Quando então, numa idade um pouco mais avançada, mesmo esse novo útero, esse corpo expandido da mãe que é o lar, já não se mostra suficiente para proteger a criança, e quando a instrução mais fundamental já parece concluída, tem vez um processo de “educação”, “treinamento” ou “formação”, o qual envolve, normalmente, o recurso a um longo exílio em regime de “internato”. Ali os futuros dirigentes, industriais e intelectuais experimentariam uma carga pesada de leituras. Muitas e muitas “letras”, além de teologias e ciências. Ali construiriam amizades – ainda que extremamente vigiadas – e ali teriam um pouco de divertimento. Ali cultivariam belos jardins. Ao fim, independentemente do credo e dos focos de instrução, relativamente diversificados, ali seus corpos seriam submetidos a uma “economia” muito mais meticulosa, a uma verdadeira “disciplina” e, sobretudo por isso, dali deveriam sair quase-homens – restando apenas o serviço militar e o matrimônio.

Uma grande parte dos “grandes homens” do século XIX – e, entre eles, os brasileiros – foram assim educados. Por um momento, eles foram “internos”. Após isso, um corpo nunca mais é o mesmo. Ainda que não seja assim formulado, não é muito dizer que se trata de um primeiro “racismo” das elites modernas. Racismo exclusivo, que opera por produção de um corpo diferenciado, um corpo à prova da peste popular.

Porém, “internos” foram também alguns “jovens homens” do povo, principalmente entre os mais desfiliados – os mais “incorrigíveis”. Nesse caso, o regime de internato disciplinar poderia ou não entrar em meio à sequência de pequenos exílios forçados. Para os que lhes ofereciam a mais rígida disciplina, tratava-se acima de tudo de um desafio cujos resultados positivos seriam publicados como resposta aos que insistiam em negar ao povo o “privilégio” de ser fisicamente e moralmente disciplinado. Os reformadores sociais – que atualizam o humanismo de Bentham e apostam nas virtudes dos confinamentos panópticos para induzir de

maneira suave à disciplina individual – não fazem pouco ao defender sua causa. Eles simplesmente contestam o caráter exclusivo do “racismo” das elites, apostando, ao contrário, no seu potencial inclusivo. Para os próprios internos, entretanto, podia ser o pior dos castigos. E não se trata de algo incompreensível para um doutor em Direito que dedica algumas dezenas de páginas para elogiar uma colônia agrícola dedicada a disciplinar pequenos vagabundos ainda “sem discernimento”.

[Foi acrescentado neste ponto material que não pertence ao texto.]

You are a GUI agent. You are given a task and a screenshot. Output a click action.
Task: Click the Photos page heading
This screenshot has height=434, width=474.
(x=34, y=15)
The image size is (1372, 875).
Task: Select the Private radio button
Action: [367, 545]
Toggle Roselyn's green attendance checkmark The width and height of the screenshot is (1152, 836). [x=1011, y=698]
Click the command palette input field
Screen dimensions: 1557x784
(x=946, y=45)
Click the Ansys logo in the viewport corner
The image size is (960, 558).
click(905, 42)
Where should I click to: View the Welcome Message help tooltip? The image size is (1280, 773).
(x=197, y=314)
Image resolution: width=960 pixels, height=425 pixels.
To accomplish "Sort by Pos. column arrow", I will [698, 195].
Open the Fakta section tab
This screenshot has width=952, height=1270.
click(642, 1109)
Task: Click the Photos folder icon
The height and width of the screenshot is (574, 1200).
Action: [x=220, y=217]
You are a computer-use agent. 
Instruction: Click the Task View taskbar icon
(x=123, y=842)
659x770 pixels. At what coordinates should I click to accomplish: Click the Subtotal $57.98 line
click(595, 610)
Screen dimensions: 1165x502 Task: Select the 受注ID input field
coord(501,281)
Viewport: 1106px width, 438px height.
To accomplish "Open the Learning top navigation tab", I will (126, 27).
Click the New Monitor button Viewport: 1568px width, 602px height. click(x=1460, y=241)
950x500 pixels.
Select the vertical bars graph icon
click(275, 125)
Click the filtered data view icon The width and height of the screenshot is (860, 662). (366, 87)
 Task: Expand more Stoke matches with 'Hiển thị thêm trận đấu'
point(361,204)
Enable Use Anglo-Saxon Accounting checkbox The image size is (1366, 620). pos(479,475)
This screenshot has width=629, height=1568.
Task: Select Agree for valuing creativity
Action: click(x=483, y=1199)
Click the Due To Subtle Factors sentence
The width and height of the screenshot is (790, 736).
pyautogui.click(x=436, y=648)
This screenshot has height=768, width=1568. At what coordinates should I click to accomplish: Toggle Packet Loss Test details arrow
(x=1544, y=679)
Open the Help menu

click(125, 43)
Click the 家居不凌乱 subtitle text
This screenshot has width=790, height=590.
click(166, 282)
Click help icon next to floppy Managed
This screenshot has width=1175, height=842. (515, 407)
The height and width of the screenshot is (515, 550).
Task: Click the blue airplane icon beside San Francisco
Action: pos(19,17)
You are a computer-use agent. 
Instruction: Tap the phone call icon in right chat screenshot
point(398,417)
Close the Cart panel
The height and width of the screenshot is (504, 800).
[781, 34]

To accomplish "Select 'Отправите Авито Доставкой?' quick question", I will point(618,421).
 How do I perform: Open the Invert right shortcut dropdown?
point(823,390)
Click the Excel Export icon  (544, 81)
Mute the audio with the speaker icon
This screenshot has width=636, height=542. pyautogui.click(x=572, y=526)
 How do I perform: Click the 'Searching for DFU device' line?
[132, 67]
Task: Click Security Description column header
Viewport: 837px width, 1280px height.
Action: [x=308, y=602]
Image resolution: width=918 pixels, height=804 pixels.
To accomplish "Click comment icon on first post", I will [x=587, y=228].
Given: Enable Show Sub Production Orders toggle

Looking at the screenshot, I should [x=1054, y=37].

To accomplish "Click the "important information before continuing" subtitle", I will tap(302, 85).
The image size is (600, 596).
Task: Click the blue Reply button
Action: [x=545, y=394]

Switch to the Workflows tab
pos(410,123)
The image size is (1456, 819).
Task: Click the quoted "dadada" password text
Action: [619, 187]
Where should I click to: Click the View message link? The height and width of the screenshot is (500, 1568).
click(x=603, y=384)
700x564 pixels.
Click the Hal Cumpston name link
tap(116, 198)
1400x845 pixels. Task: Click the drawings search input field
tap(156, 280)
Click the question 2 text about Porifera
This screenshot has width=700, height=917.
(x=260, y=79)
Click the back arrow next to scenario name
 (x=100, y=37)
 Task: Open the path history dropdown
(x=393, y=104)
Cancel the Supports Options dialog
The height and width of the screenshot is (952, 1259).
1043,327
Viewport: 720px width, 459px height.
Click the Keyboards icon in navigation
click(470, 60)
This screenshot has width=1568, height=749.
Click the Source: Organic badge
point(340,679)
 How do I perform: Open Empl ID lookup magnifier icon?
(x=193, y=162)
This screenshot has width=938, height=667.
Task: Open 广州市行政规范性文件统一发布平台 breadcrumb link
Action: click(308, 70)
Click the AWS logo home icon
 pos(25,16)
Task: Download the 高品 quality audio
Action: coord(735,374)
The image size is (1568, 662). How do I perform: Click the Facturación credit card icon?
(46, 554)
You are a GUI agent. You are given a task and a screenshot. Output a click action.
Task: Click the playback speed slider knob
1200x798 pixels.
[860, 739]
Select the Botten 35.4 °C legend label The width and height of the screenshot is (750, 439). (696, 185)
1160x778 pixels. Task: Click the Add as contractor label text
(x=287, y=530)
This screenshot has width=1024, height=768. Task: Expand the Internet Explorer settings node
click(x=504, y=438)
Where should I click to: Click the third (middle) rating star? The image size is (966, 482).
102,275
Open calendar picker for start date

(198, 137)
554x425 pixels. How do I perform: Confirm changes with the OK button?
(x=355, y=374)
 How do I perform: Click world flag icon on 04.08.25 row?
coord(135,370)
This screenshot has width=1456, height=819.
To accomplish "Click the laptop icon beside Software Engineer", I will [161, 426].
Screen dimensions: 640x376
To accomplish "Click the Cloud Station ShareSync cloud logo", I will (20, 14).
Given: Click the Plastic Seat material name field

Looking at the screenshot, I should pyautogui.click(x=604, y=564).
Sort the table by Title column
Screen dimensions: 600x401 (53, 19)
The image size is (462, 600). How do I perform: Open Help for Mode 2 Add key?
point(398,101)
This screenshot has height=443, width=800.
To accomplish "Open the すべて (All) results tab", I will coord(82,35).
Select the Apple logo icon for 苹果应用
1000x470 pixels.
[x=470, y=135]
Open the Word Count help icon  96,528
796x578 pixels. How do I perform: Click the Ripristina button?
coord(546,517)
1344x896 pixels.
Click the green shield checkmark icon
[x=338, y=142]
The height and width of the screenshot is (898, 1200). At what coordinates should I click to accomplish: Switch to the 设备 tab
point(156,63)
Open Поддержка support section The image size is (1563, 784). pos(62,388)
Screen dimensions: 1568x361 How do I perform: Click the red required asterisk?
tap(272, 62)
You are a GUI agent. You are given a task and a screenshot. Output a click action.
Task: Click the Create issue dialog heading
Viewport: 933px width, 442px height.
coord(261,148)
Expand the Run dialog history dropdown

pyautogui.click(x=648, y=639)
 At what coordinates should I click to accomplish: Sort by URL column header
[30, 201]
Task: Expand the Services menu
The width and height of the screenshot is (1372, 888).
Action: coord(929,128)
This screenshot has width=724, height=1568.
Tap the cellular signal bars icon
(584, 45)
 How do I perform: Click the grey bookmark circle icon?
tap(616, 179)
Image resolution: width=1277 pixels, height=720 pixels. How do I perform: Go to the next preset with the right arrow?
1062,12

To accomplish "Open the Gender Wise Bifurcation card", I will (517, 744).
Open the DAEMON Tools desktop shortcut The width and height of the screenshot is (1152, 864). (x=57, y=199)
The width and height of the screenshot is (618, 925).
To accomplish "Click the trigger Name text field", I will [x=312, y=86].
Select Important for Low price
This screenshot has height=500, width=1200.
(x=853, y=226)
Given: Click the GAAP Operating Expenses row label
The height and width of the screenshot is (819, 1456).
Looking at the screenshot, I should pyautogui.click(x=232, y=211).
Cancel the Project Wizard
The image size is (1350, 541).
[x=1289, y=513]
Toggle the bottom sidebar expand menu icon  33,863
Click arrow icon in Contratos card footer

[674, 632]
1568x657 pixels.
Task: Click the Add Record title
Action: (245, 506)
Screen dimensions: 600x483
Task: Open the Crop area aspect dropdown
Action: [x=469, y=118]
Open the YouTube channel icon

uma grande quantidade de crianças, nos primeiros dias de suas chegadas em Mettray, demandam instantaneamente serem reintegrados nas casas centrais; lá eles estavam em torno de uma boa panela com hábitos quentes e além do mais com a fuga ao alcance; lá, pelas suas piores palavras e pelas suas piores ações, eles estavam mais livres e não temiam as punições contínuas.23

Como já dito, o meio disciplinar opera a imposição de tarefas e comportamentos. Mas não é simplesmente isso o que causa tanto pavor naqueles que se vêem mergulhados no seu interior. Para experimentar de maneira mais detalhada sua força, atentemos em seguida para as quatro operações que, segundo sua mais famosa análise24, definem a maneira como esse meio,

agenciado panopticamente, impõe aquilo que se deseja: a construção de quadros vivos, a prescrição de manobras, a imposição de exercícios e a organização de táticas.